What I am trying to work out is the remaining balance left in the control accounts ie)the VAT due figure on the Balance Sheet. The figure has had a journal posted into it at the year end by the Accountants as they felt it was incorrect. The balance to me looks too high and I'm trying to find a method to prove what the control accounts balances should be.
An illustration if it proves helpful:
VAT Qtr end April 13.
Payment made for quarter - £20K (cash accounting)
SAGE (accrual accounting)
DR balance on BS as at April 13 - £10K
CR balance on BS as at April 13 - £50K
Net Credit on BS as at April 13 - £40K
The difference between the payment for the quarter and the net Credit on the BS is therefore £20K.
From my understanding is that this difference should be the unpaid trade debtors less the unpaid trade creditors. So for example debtors is £30K and Creditors is £20K. Net credit should therefore be £10K.
Does anyone disagree with my methdology?

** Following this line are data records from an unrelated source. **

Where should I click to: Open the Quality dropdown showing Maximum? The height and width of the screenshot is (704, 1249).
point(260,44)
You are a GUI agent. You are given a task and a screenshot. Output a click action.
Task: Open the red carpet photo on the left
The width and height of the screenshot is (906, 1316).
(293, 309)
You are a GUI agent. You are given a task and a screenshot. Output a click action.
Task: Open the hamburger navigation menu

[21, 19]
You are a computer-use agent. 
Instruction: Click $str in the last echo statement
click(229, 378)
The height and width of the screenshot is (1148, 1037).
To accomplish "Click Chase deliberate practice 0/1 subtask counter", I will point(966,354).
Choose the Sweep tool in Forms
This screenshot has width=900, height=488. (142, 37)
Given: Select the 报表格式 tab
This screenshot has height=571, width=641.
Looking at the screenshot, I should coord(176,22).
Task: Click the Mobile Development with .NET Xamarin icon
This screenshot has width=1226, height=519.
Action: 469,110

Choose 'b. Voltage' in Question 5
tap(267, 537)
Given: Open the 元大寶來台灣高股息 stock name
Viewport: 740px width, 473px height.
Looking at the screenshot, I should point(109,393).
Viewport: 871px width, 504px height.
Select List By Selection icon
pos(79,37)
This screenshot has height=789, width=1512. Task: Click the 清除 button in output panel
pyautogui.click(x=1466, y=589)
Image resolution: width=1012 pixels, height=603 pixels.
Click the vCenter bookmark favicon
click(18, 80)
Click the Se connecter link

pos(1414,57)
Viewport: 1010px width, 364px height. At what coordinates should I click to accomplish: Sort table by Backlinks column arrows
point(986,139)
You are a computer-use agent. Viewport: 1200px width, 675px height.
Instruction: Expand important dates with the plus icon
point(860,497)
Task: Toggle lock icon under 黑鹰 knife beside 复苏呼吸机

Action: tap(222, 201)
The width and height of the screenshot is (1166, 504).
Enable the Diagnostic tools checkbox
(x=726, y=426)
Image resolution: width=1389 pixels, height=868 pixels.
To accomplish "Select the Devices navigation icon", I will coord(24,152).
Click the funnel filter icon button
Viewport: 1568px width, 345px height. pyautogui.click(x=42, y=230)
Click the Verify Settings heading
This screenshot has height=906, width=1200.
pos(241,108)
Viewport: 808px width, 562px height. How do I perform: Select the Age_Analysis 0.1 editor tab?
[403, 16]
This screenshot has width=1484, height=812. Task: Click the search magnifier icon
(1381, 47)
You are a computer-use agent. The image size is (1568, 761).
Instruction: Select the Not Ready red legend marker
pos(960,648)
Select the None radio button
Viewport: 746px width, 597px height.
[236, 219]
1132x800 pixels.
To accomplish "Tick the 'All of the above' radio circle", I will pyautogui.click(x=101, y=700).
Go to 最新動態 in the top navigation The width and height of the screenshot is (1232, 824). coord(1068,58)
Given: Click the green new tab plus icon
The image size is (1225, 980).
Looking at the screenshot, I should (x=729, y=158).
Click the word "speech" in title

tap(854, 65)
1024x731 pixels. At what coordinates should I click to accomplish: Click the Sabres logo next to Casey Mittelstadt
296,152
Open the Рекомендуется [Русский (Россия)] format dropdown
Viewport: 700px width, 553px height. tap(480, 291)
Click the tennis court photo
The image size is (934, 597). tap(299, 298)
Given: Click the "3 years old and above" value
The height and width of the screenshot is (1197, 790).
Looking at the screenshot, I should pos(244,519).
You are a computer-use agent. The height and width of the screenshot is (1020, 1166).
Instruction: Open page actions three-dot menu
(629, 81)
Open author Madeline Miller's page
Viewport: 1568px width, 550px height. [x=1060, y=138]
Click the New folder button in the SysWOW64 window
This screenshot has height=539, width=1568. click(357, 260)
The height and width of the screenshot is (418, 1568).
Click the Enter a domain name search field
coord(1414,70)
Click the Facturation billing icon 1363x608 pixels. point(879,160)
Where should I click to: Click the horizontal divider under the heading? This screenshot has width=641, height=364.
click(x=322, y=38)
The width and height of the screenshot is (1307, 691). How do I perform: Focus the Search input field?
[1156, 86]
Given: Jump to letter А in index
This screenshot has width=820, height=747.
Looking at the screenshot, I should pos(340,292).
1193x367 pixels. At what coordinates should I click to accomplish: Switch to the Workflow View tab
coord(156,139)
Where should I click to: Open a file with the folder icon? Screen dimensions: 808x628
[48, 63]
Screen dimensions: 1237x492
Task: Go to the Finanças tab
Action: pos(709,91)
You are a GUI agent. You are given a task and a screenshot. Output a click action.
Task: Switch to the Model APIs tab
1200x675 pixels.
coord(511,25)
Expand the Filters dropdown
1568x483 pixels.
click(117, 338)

What can I do on SAGE to develop reports showing how to solve this problem?
DR balance on BS as at April 13 - £10K CR balance on BS as at April 13 - £50K Net Credit on BS as at April 13 - £40K
Are they the VAT balances or are they the S/L & P/L Balances.
Not sure what the difference between the S/L & P/L balance on their own will actually tell you with regard to the actual VAT..
The VAT due on the balance sheet would be (for cash accounting purposes) the balance of the VAT due on the S/L less the VAT due on the P/L. There could be other variables but on the information given is this what you are trying to achieve?
I am intrigued to know how the VAT is calculated outside of Sage to determine the cash based manner the payment is being made in.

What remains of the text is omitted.